La spiruline ne doit pas être utilisée comme source de vitamine B12 par les végétaliens et végétariens. La forme qu’elle contient est inactive et n’apparaît pas en mesure de corriger l’anémie liée à la carence en B12.

Interactions médicamenteuses

L’administration de spiruline réduit le niveau de cytochrome P450 (sous-famille CYP1A2) produit par le foie. 

La spiruline pourrait interférer avec certains traitements médicamenteux car elle exerce un effet inhibiteur sur certaines enzymes, les cytochromes P450, impliquées dans leur métabolisme. Une étude chez l’animal montre qu’elle agit notamment sur deux d’entre eux, CYPA2 et CYPE2.

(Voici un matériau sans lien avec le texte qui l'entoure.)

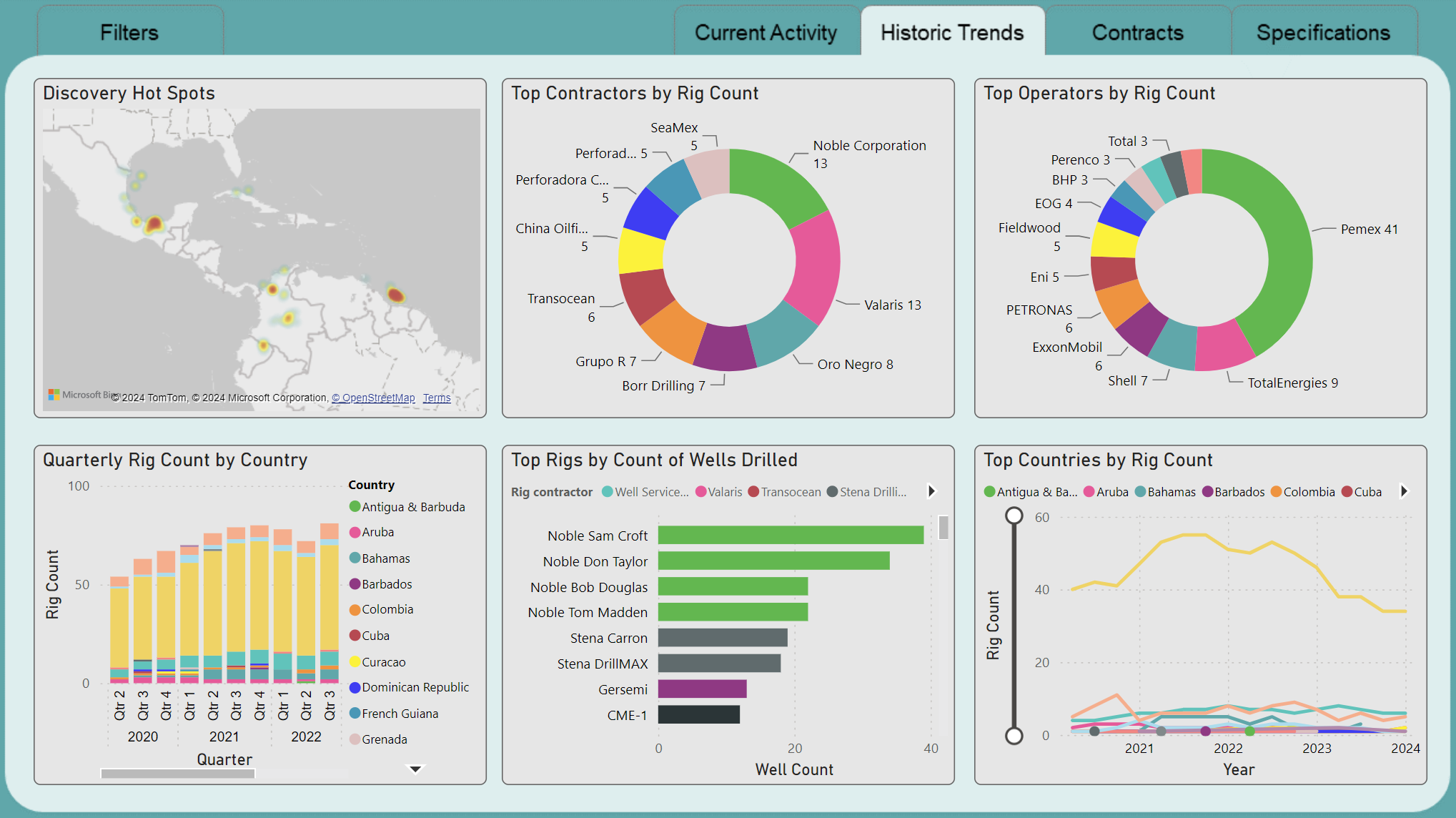The height and width of the screenshot is (818, 1456).
Task: Click the Cuba legend dot in Top Countries
Action: tap(1347, 492)
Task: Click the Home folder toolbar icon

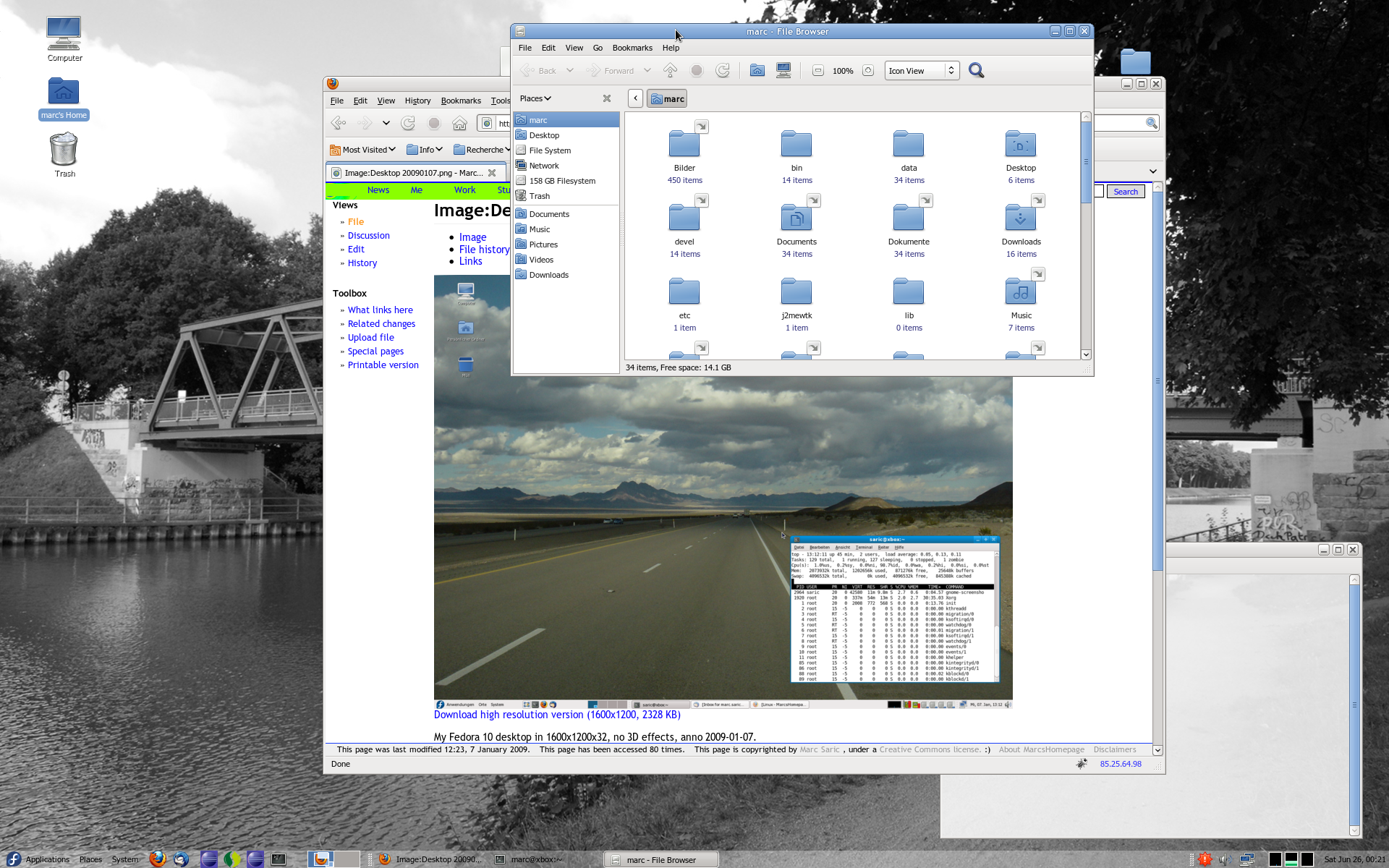Action: click(x=757, y=70)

Ceux-ci participent au métabolisme de médicaments comme l’acétaminophène (le paracétamol), le chlorzoxazone (un relaxant musculaire), l’isoniazide (un antibiotique utilisé contre la tuberculose), la warfarine (un médicament anticoagulant), le vérapramil (un antagoniste du calcium), le propranolol (un bêta-bloquant) ou la lidocaïne (un anesthésique local).

Elle pourrait également de cette manière perturber l’activité de l’acénocoumoral (un anti-vitamine K), du tolbutamide (un hypoglycémiant) et du losartan (un antihypertenseur).

La spiruline semble s’opposer au mécanisme de coagulation sanguine, il est donc conseillé d’être prudent en cas de prise de médicaments anticoagulants.